Parenteral suspensions of poorly water-soluble salts for intramuscular administration retain therapeutic drug concentration over a long duration. In vitro drug dissolution testing is a prerequisite to assess batch-to-batch variability as well as to assure appropriate drug release during formulation development. The purpose of the present work was to compare the drug release kinetics of two salts of pramipexole in powdered and suspension forms. The two salts employed for the dissolution study were commercially available soluble salt-pramipexole dihydrochloride monohydrate (PRP HCl) and in-house synthesized poorly water-soluble salt, pramipexole pamoic acid salt (PRP PAM).
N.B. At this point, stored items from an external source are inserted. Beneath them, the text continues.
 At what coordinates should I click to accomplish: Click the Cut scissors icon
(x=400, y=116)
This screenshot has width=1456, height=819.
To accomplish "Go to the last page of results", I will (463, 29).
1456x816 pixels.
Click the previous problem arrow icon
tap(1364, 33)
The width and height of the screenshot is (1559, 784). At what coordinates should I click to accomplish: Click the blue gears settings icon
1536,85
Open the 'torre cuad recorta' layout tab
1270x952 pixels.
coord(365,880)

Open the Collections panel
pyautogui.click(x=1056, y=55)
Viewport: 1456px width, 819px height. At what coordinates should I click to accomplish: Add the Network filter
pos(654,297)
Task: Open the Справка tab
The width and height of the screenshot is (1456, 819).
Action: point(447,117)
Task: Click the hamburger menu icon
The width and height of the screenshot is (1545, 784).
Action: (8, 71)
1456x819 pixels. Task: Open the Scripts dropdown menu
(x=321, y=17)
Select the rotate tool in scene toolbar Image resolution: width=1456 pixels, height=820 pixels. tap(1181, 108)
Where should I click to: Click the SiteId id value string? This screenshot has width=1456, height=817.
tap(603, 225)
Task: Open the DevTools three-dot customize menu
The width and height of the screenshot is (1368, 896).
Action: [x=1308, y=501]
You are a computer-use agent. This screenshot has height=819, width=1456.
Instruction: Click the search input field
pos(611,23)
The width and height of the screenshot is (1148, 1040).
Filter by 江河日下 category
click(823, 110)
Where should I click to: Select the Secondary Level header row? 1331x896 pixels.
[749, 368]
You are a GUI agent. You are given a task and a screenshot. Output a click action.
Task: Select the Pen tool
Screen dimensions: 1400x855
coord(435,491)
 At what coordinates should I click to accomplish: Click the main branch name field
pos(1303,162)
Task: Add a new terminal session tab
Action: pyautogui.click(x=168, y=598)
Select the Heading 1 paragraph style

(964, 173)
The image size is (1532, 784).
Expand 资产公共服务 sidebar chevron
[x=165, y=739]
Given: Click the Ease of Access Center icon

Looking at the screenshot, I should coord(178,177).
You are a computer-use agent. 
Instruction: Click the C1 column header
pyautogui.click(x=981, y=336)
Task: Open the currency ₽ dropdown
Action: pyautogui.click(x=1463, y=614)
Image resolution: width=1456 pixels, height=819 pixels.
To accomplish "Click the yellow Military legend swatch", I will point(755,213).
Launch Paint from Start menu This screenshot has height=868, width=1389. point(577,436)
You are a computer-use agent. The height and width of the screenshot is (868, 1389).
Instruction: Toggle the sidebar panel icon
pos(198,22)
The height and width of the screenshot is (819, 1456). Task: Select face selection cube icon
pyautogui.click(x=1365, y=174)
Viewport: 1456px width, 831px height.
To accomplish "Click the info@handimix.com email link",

Modified USP apparatus 2 (paddle) using dialysis sac and open loop USP apparatus 4 (flow-through cell) were used for the in vitro dissolution studies. The drug release was estimated using high-performance liquid chromatography. The release kinetics were statistically analyzed using various mathematical models. Results obtained from in vitro dissolution testing showed an immediate-release profile for PRP HCl and a sustained-release profile for PRP PAM, indicating its long-acting potential. The developed method could discriminate between different particle sizes of the PRP PAM salt. The results indicated that the release profile of the PRP PAM salt using modified USP apparatus 2 with dialysis sac more closely mimicked the desired in vivo conditions of intramuscular administration as compared to open loop USP apparatus 4. The developed dissolution method can be used as a quality control tool for PRP PAM injectable suspension.